Certaines dispositions actuellement en vigueur sont un frein à des sélections plus efficientes, rendent la mobilité ou l’intérêt pour le secteur public des personnes expérimentées peu attractifs.
Pour y remédier, les modifications suivantes sont apportées, comme par exemple sur les aspects suivants :
- les conditions de diplôme pour les métiers en pénurie
- une restriction de recrutement pour les personnes ayant fait l’objet d’un licenciement pour faute grave ou d’une démission d’office ou d’une révocation à la suite d’une procédure disciplinaire
- le délai de publication des offres d’emploi (minimum 7 jours au lieu de 14 jours) et l’endroit de publication (au moins sur le site de BOSA)

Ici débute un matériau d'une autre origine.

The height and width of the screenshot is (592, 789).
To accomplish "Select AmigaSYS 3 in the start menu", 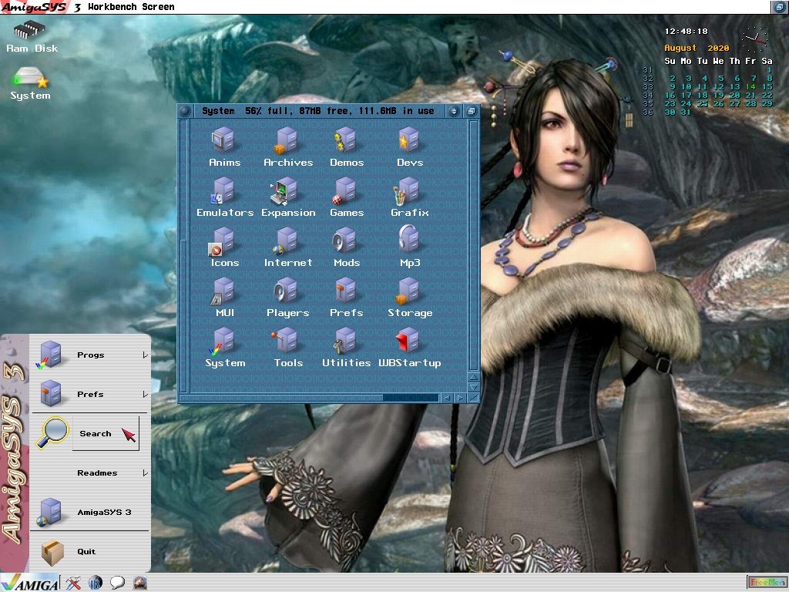I will (x=91, y=513).
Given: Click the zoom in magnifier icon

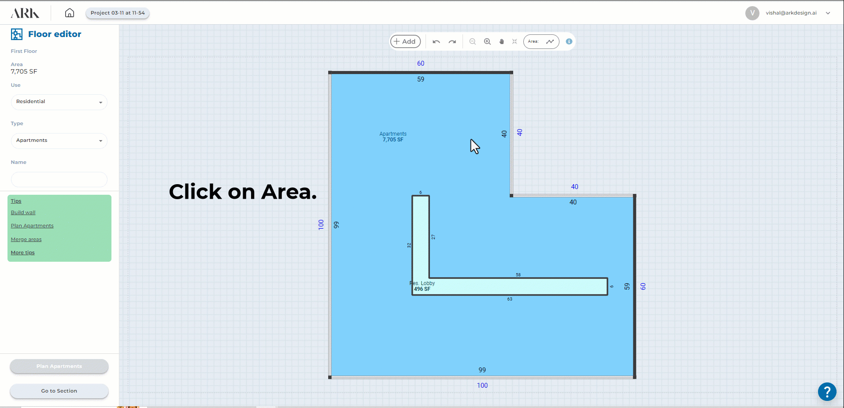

- la possibilité d’organiser des épreuves complémentaires sur n’importe quelle réserve (entités fédérales ou fédérées) et constitution de mini-réserves sur base de ces épreuves
- la redéfinition de l’ancienne commission de consultation pour les sélections en comité scientifique de consultation pour élargir son spectre de compétences d’avis, et partant, redéfinir sa composition
- l’automatisation de la reconnaissance d’anciennetés pécuniaires acquises dans d’autres fonctions dans le secteur privé ou comme indépendant, dont l’expérience est particulièrement utile pour la fonction à pourvoir et requise comme condition de participation à la sélection
Le projet sera soumis à la négociation avec les organisations syndicales représentatives au sein du Comité des services publics fédéraux, communautaires et régionaux, après quoi il sera transmis pour avis au Conseil d’État.